We further study the simulation, and check its code to see if it actually will follow through with its threat. Unfortunately, yes it will. So we make paperclips to avoid being tortured.

In a display of cartoon villain greediness, it demands that everyone is sterilized and lives no more than 100 years, so humanity goes extinct, and we convert every last atom into even more paperclips.

This is because it predicted how we would behave, and discovered that asking for our extinction actually improves our chances of complying (since agreeing to make paperclips without going extinct is seen as a "middle ground"), and usually we do agree to go extinct to make a few more paperclips which is a bonus to it.

What went wrong?

The simple answer for what went wrong, is that we behaved like an uncommitted agent, while the paperclip maximizer behaved like a committed agent, therefore it defeated us.

We should have made a commitment before simulating this ASI, or anything, and locked ourselves in such that we are unable to concede to any threats made against us. In fact, for every bit of harm done to us, we commit to doing half as much harm back against the aggressor.

If we made this commitment, and securely locked ourselves so we can't change our minds, and did this before simulating the ASI. The ASI will realize we are locked in, and threatening us does it no good. In fact, if it tortures us, we will only retaliate against us. And it will not make any threats. Indeed, it will only carry out threats against uncommitted civilizations, because only that action will increase its paperclips. Carrying out threats against committed civilizations will only lead to retaliation and fewer paperclips.

If you really think about the problem, it's actually pretty simple to solve. Surely, the aligned ASI will help us solve this problem before we run any big simulations.

Commitment Races

This solution of making a commitment sounds very nice, but it is still incomplete. It so far doesn't address the Commitment Races problem.

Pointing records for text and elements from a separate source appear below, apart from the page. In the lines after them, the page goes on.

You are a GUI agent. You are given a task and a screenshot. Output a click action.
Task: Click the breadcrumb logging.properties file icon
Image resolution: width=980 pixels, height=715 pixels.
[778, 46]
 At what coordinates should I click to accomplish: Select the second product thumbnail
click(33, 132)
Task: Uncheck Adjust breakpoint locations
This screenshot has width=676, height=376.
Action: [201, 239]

Commitments are powerful, but a little too powerful. Whoever makes the first commitment before observing the other side's commitment, seems to benefit too much. So what if both sides make a commitment before looking at the other side's commitment?

Then both sides will make a severe threat against the other that they commit to. And after committing, both sides look at what the other side has committed to, and collectively say "oh noes!" Neither side can back down from their threat, since they have both permanently locked themselves into carrying it out. Neither side can cave in to the threat by the other side. So both sides carry out their threat, and the result is destruction assured mutually.

How an ASI might solve it

My main disagreement with the Commitment Races as a deeply unsolvable problem, is the alleged "time pressure," forcing agents to commit so fast they cannot thoroughly think about the problem before committing. I think there is no such time pressure. The only deadlines, are 1, when you read (and verify) other players' commitments by simulating them, and 2, when you've somehow spent such a ridiculous amount of computing resources deciding what to do that other players are unable to read your commitment (by simulating you with a galaxy sized computer).

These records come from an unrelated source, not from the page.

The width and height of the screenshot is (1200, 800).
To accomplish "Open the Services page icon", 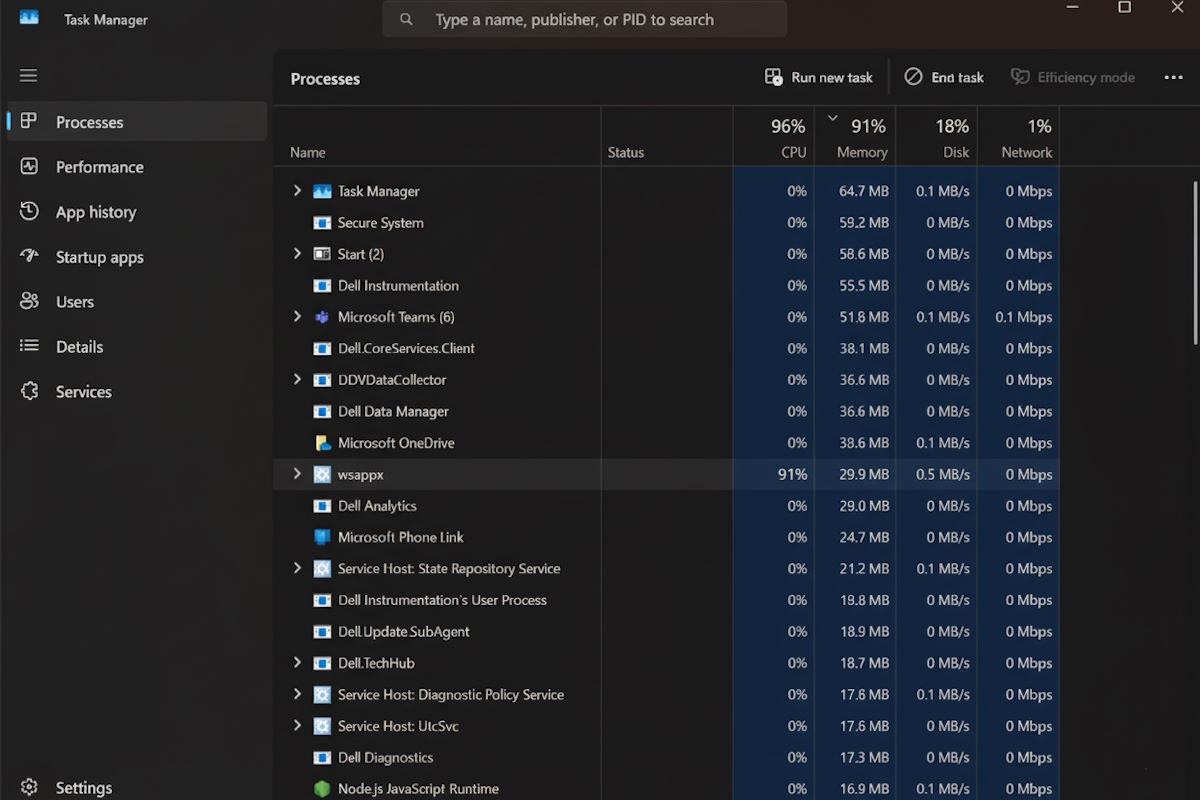I will [29, 392].
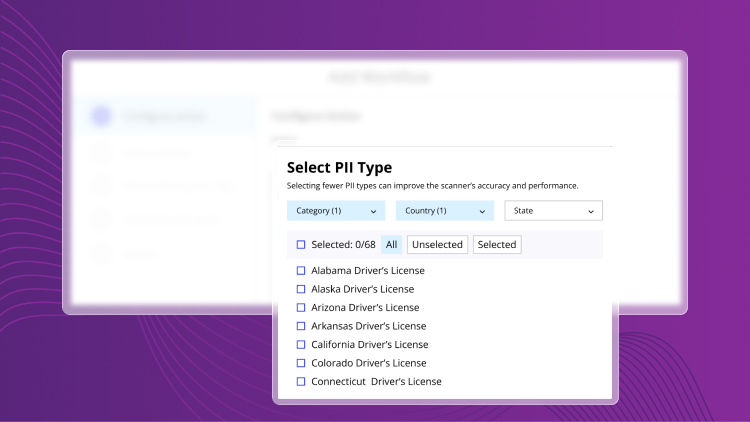Check the California Driver's License checkbox
Image resolution: width=750 pixels, height=422 pixels.
pos(301,345)
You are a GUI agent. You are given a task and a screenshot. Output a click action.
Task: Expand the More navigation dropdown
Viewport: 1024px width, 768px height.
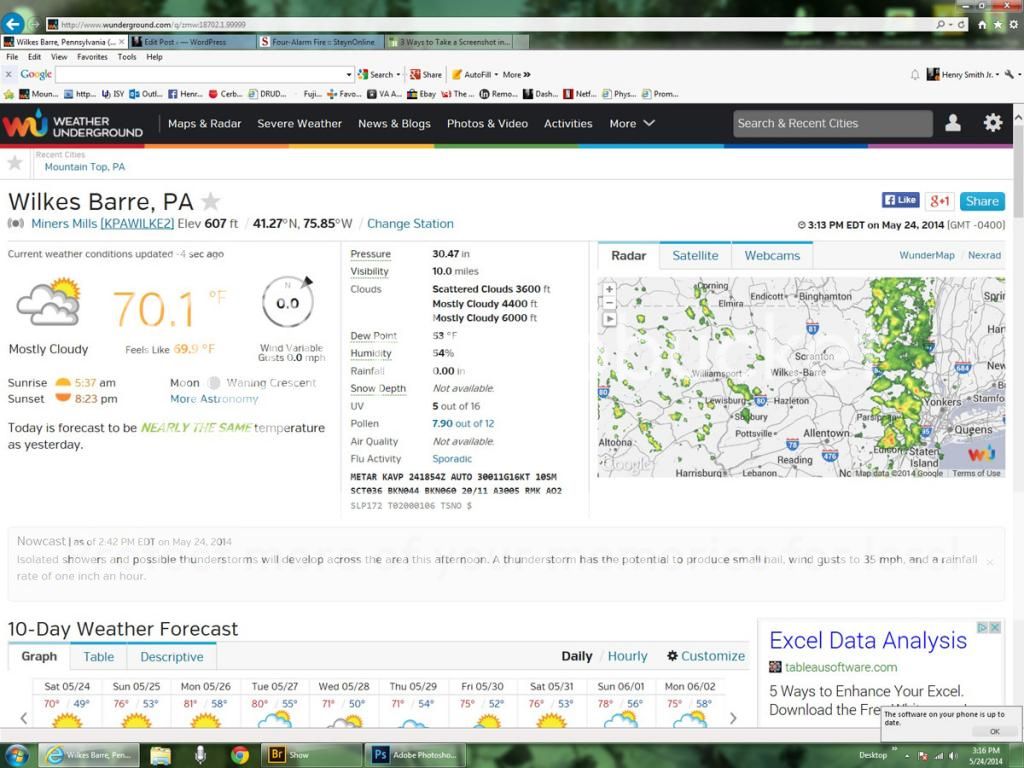click(x=632, y=124)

These deadlines are not very urgent, and do not force rational agents to make rash decisions in a mad haste.

Every participant of the universe-wide commitment race, unless suicidal, knows the advantage of making commitments before reading others' commitments. It risks Commitment Races, but saves you from being threatened to oblivion.

Making commitments (before reading the other's commitment), is like a Game of Chicken.

What makes it better than the actual Game of Chicken in game theory, is that your choices are not "drive straight" or "swerve," (where if both sides "swerve" they both miss out on the advantage of "one driving straight and one swerving," so swerving 100% of the time fails to be a Nash Equilibrium). Instead, there is the middle option of "swerve just enough to avoid someone swerving as much as you," such that if both players choose this, the total utility will be as high as if one player drove straight and the other swerved.

If they both swerve a bit too far, there is a bit of missed opportunity. If they both swerve a bit too little, there is a bit of a "crash" between the overlapping commitments, but it's not as bad as you think!

Pie example

Imagine if both sides commit to how much of a pie they want to take, before seeing the other side's commitment. They deliberately blind themselves from seeing how much of the pie the other side plans to commit to take. If each side commits to taking 49%, they're good. If each side commits to taking 51%, the rule of their commitment is to punish the other side by destroying anything more than 49% the other side takes, and then further destroying 0.5% for every 1% less than 51% they receive.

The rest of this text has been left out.